Once the main upward wave is confirmed and there is no significant increase in trading volume, it's time to act. If volume continues to rise, hold on; if volume shrinks but the trend line isn't broken, don't sell. If volume surges and breaks support, reduce your position immediately—don't wait. If there's no clear trend within three days of entering a short-term position, exit completely. If losses reach 5%, cut losses immediately—don't try to recover.
A key phenomenon worth noting: after a coin drops 50% from its all-time high and continues to decline for 8 days, this oversold state often signals a rebound is near. You can try with a small position.

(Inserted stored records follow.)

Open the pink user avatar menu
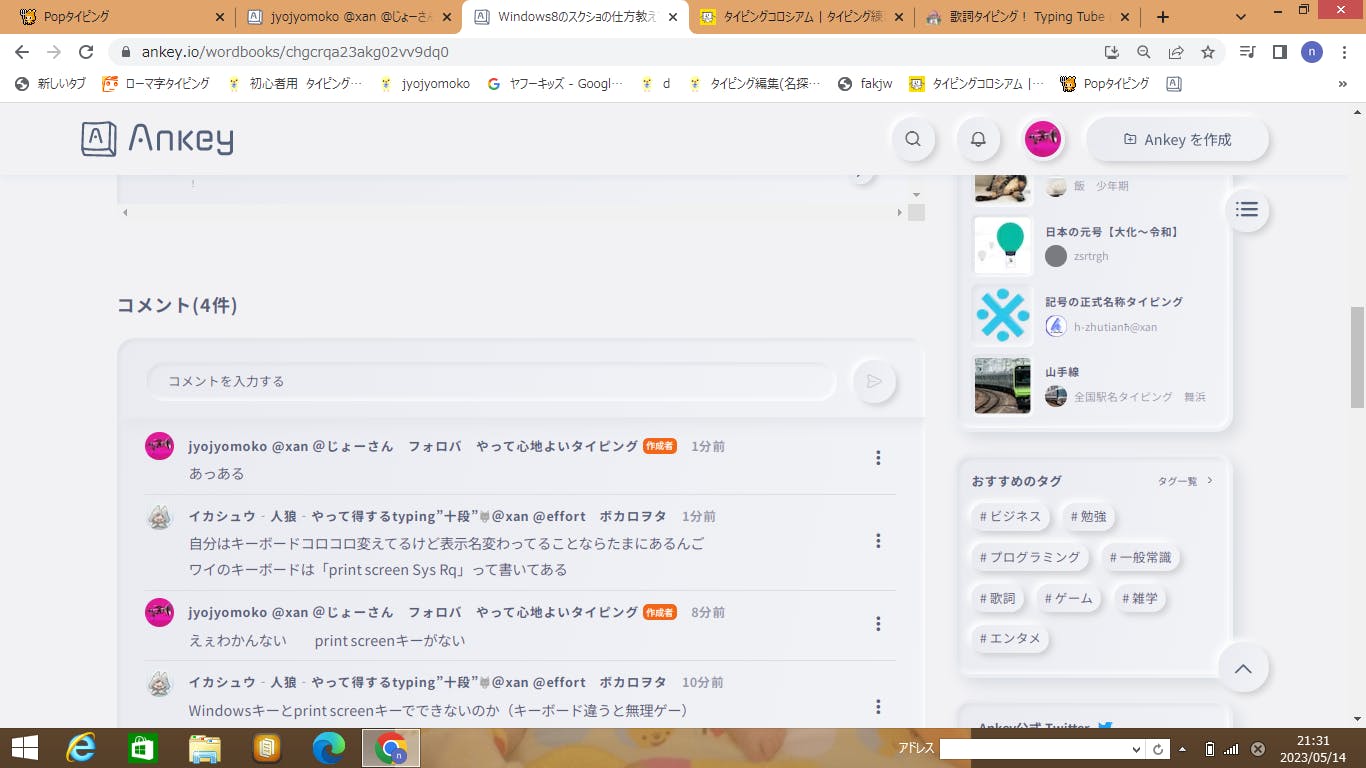 click(x=1043, y=139)
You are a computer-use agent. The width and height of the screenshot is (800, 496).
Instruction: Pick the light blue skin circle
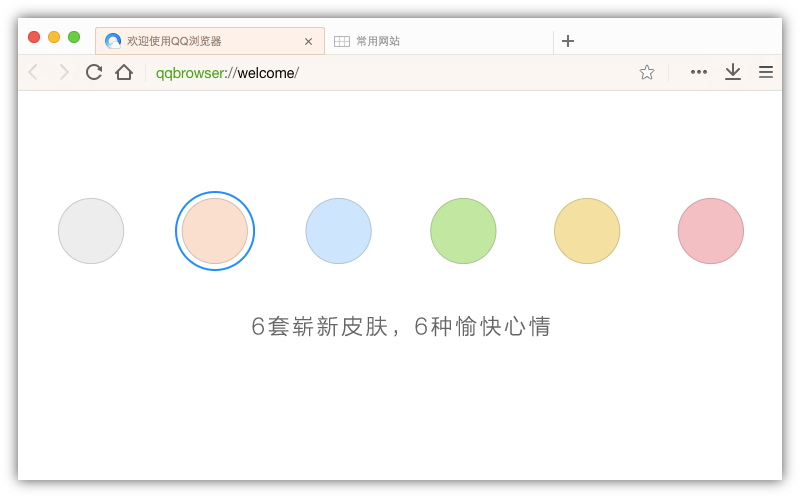(339, 231)
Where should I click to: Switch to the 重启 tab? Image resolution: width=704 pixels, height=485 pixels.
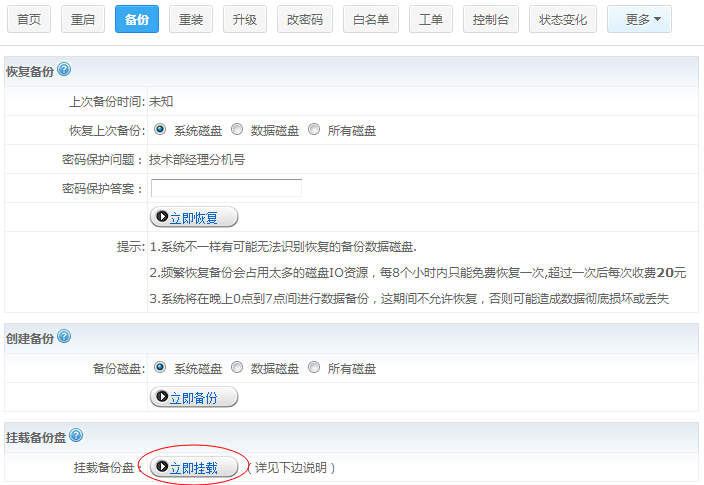pyautogui.click(x=84, y=19)
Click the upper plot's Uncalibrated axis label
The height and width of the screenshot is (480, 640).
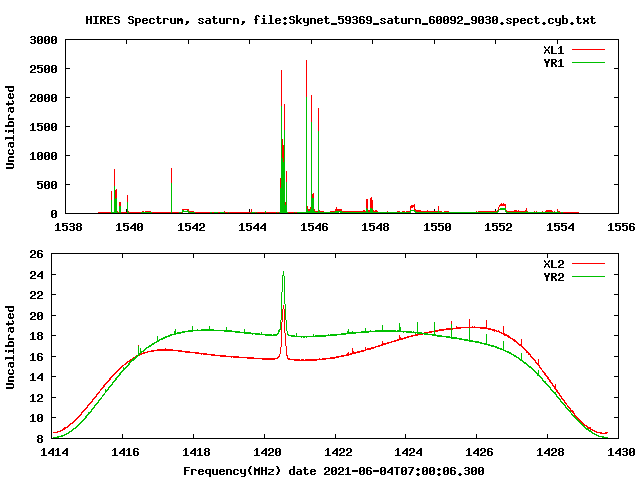tap(11, 127)
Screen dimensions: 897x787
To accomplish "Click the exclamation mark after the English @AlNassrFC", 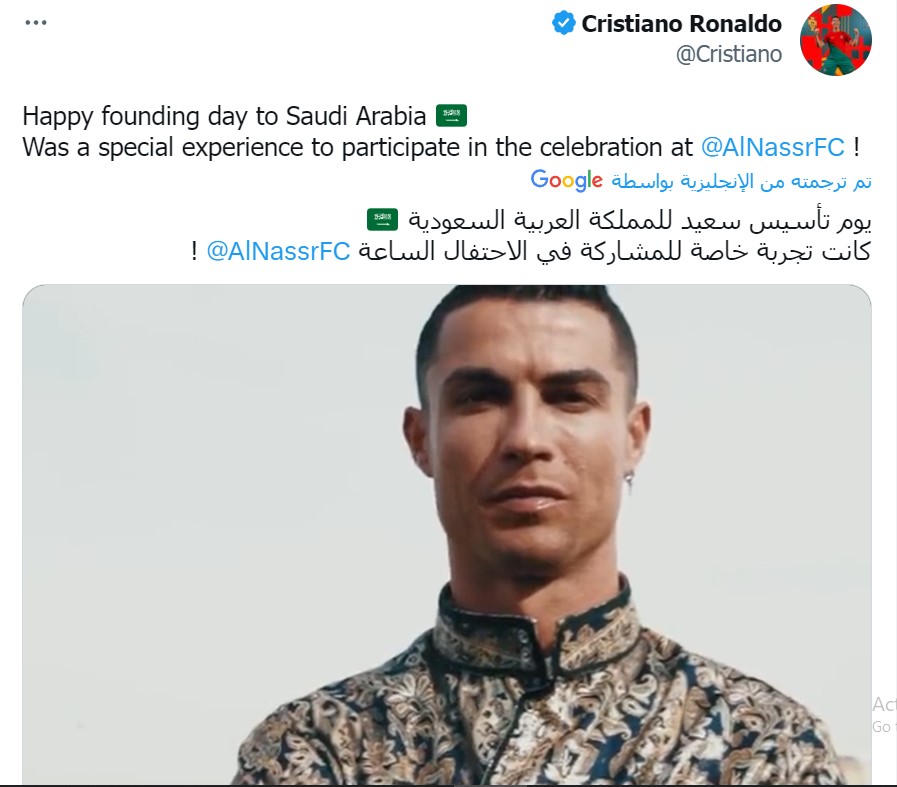I will click(855, 148).
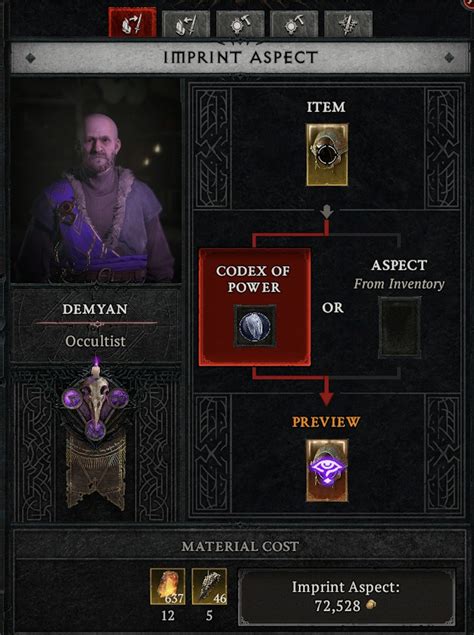
Task: Switch to the second tab with left-pointing arrow
Action: (186, 24)
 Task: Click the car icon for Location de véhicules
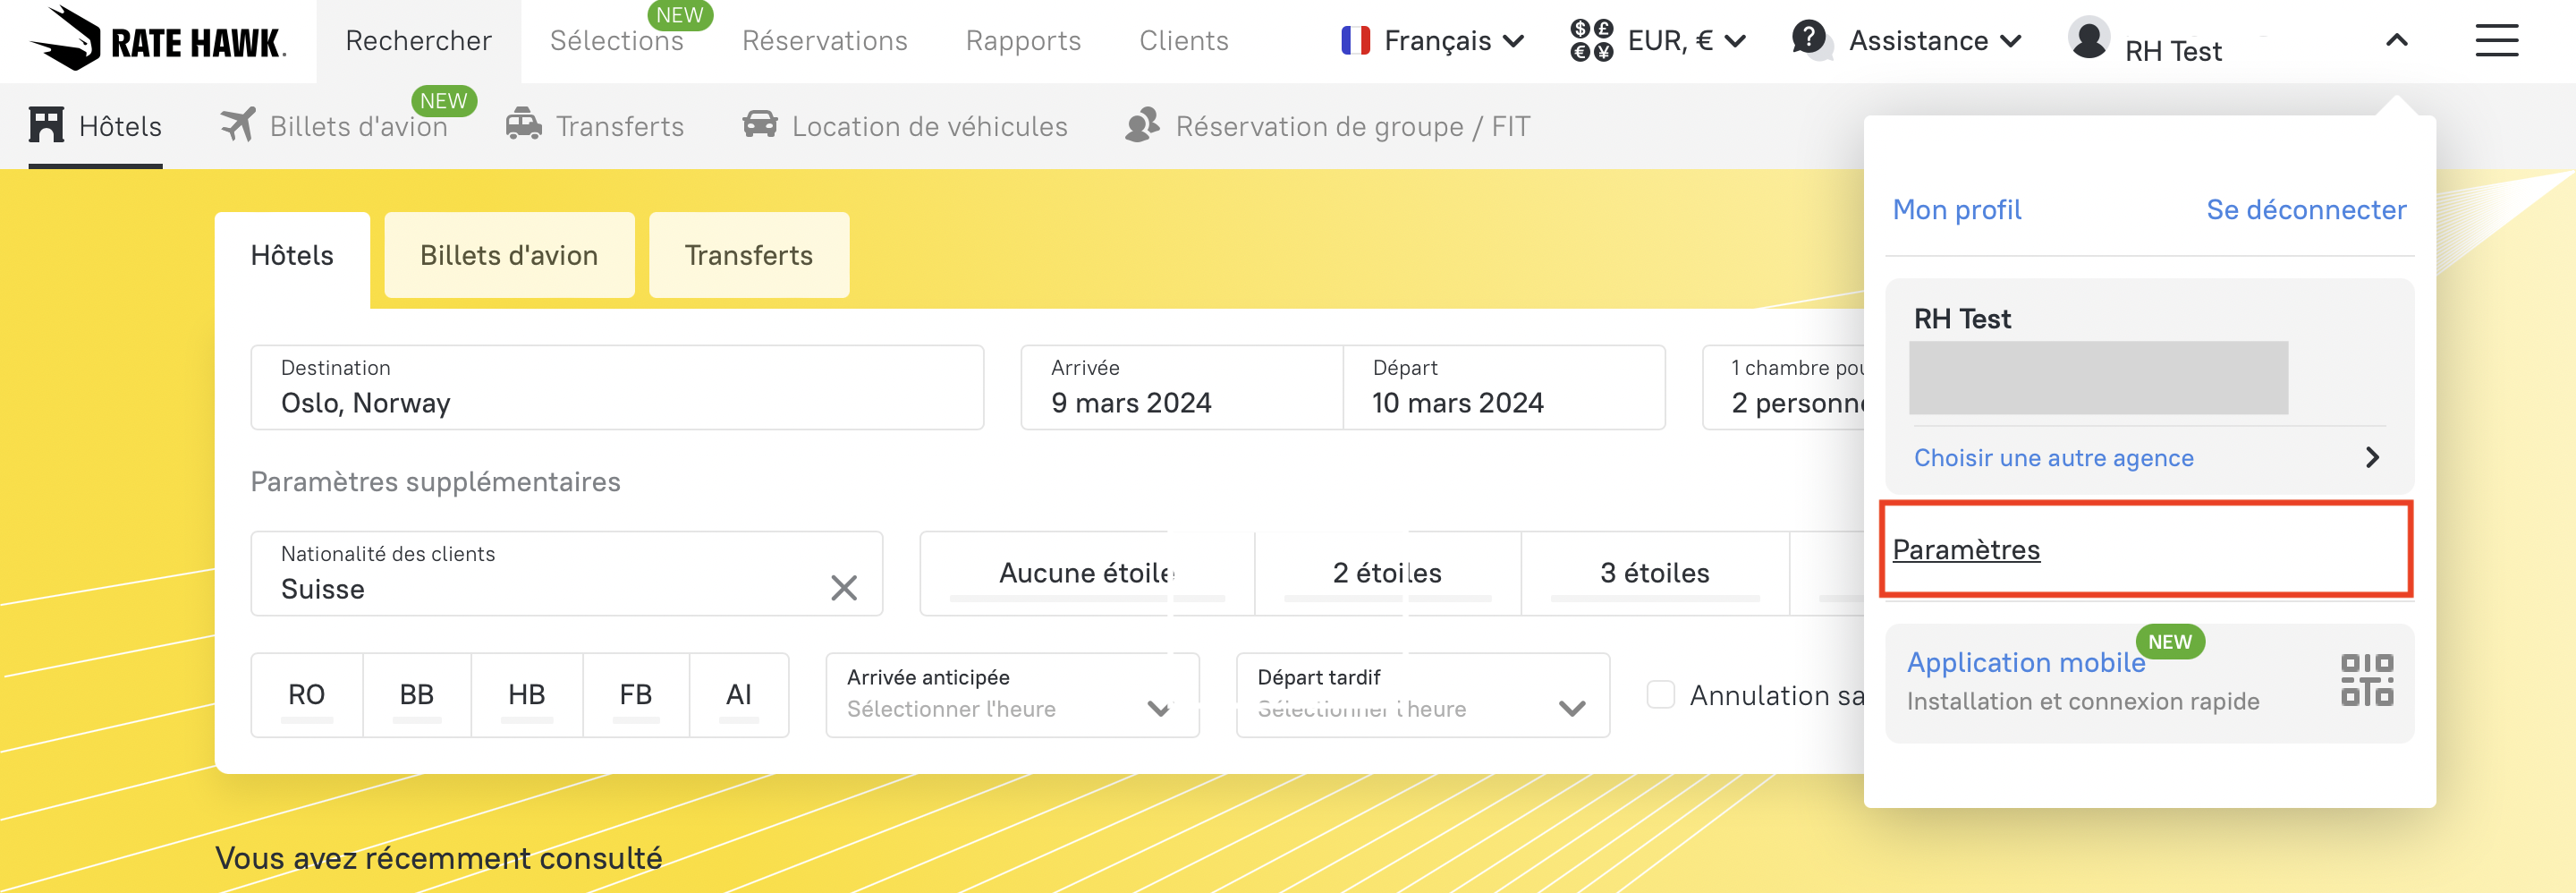pyautogui.click(x=760, y=126)
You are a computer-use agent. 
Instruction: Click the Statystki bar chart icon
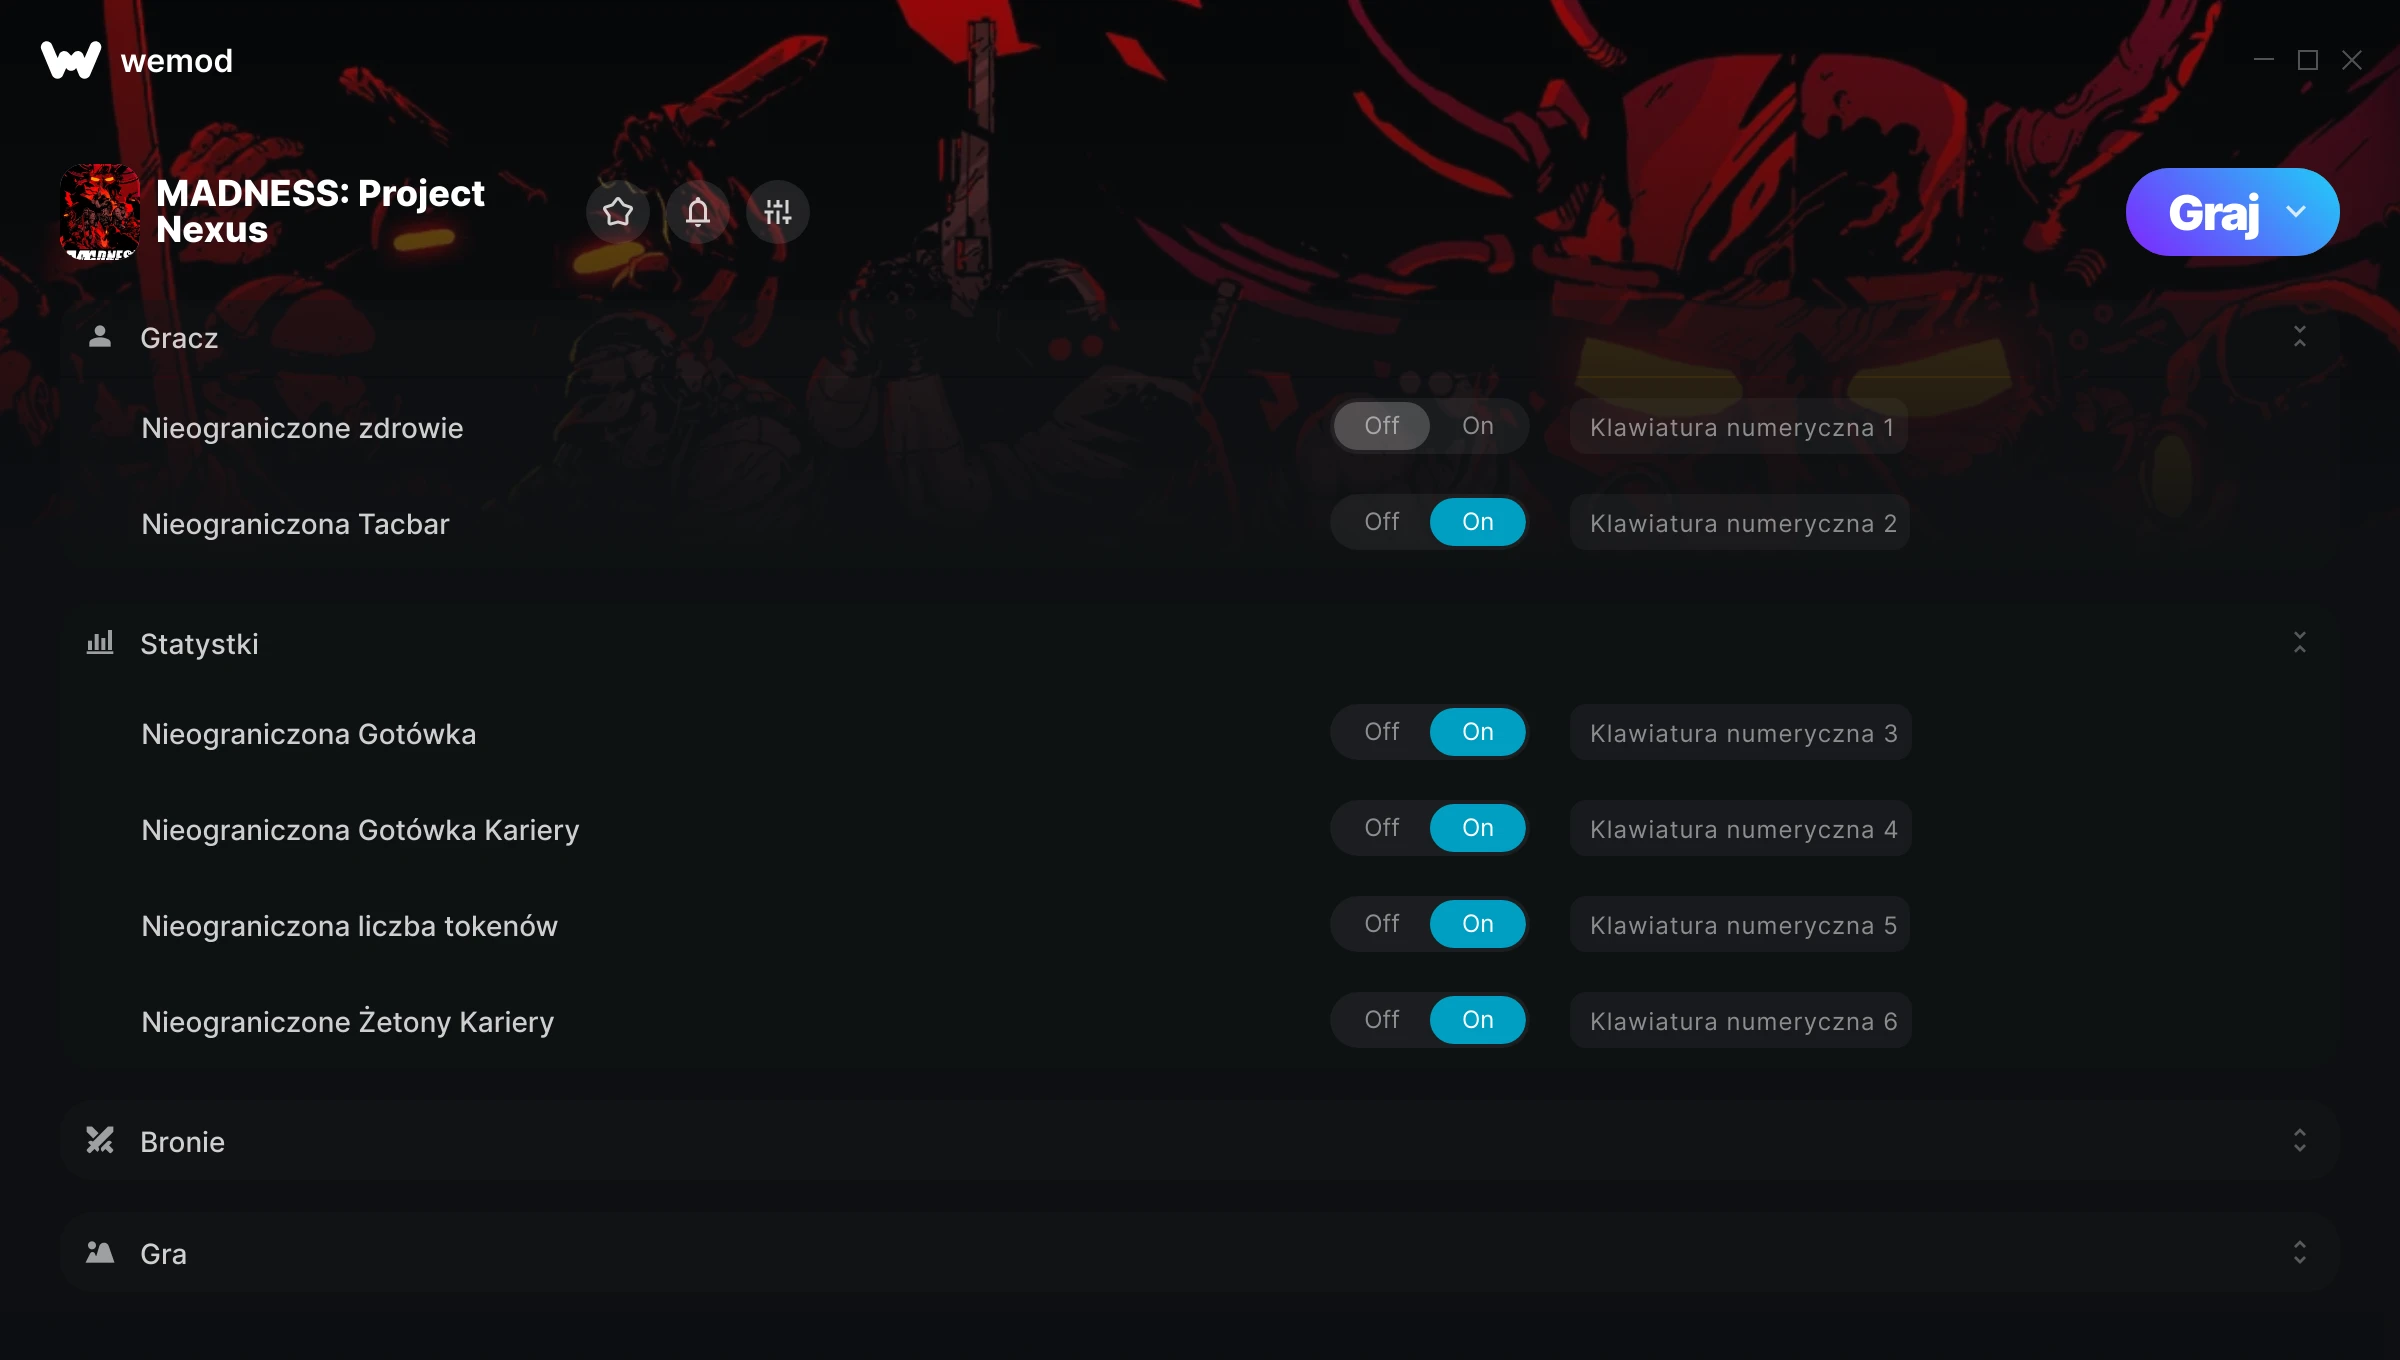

Ultimately, trading crypto still comes down to recognizing leading projects—those with the strongest gains and resilience during declines. Don't always chase cheap coins; the logic of entering at high levels and exiting at even higher levels is the most stable. Following the trend is always correct; buying at the lowest price isn't always the best—finding the right entry point is what matters. Don't bottom-fish during declines; abandon weak coins decisively.
Don't be overconfident after making profits—ask yourself whether you earned this through luck or skill. Slowly building your own trading system is the way to survive long-term. Holding cash is also a strategy; preserving capital always comes before making profits. Trading is about success rate, not order frequency. In uncertain markets, avoid forcing trades—it's better to stay in cash and wait for real opportunities.